We challenged our founder, Vuong, to create a Middle Eastern inspired dish that's great for sharing, featuring Dibble Garlic Aioli and it has to have the colour pink. Voila! He managed to whip up this gorgeous eggplant and garlic dip. This eggplant garlic dip features not only Dibble Garlic Aiolibut alsoDibble Sour Cream — another creative way to use both condiments in one dish. There’s also something so satisfying about the petal shapes of the radishes, they are seriously almost too beautiful to eat! But fear not, the petal shaped pickled radishes on this eggplant garlic dip is actually a pretty simple plating technique. Anyone can do it!
Prep Time5 minutes
Cook Time 15 minutes
1 Tbsp sugar
1 Tbsp salt
1/4 tsp black pepper
1 Cup white vinegar
1 Cup water
2 Lebanese eggplants, halved
2 Tbsp olive oil
1 Tbsp shallots, finely diced
2 Tbsp pine nuts
2 kalamata olives, pitted and sliced
4 pieces Lebanese bread, cut into quartered triangles
Start by thinly slicing the radishes to form even circles.

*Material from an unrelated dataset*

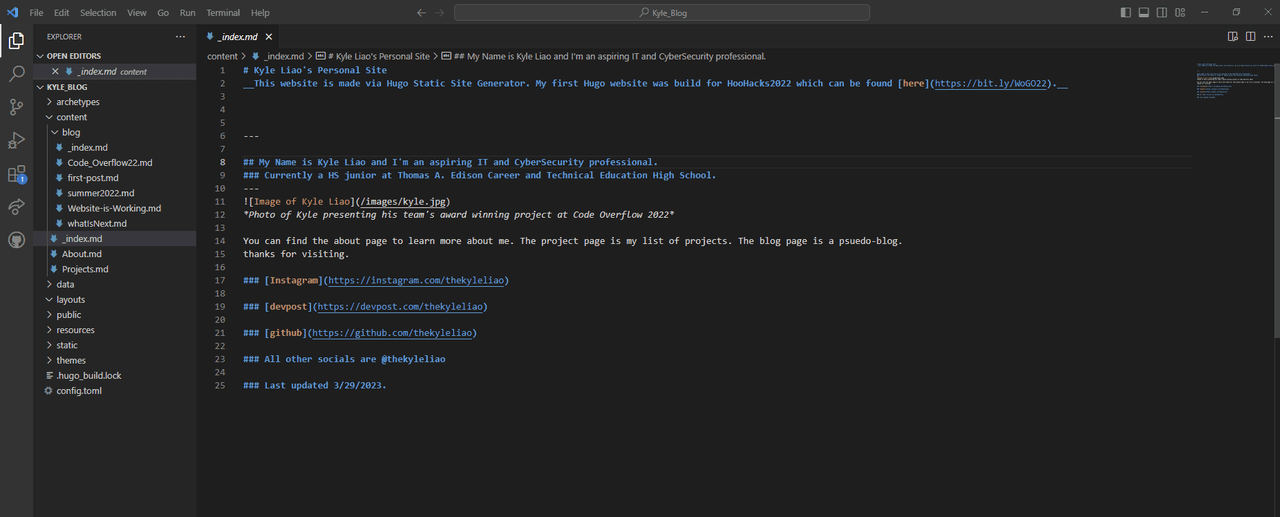
Task: Open the Instagram link in the editor
Action: 418,281
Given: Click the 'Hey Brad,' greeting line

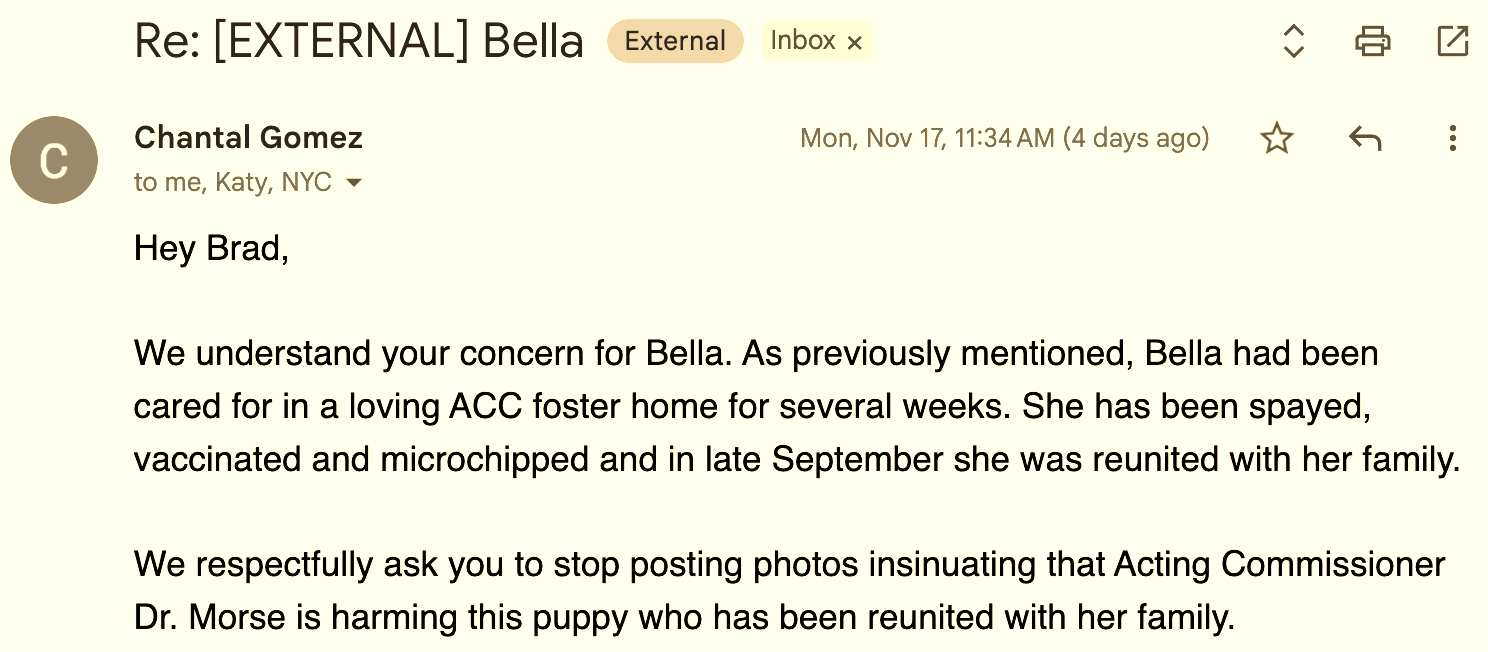Looking at the screenshot, I should [x=211, y=248].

Fill a jar with the vinegar, water, salt, sugar, pepper, thinly sliced radishes and shake vigorously, with the lid closely tightly, to mix content thoroughly. Place the jar in the fridge for at least 2 hours (the longer the better).
While the radishes are pickling, preheat the oven to 180°C.
Cut a crosshatch pattern on the cut side of the eggplants, cover the cut sides with olive oil, salt and pepper.
Transfer to the oven and roast for 1hr or until the eggplants are soft and surface is nicely charred. Set aside to cool.
Carefully separate the flesh from the skin with a fork.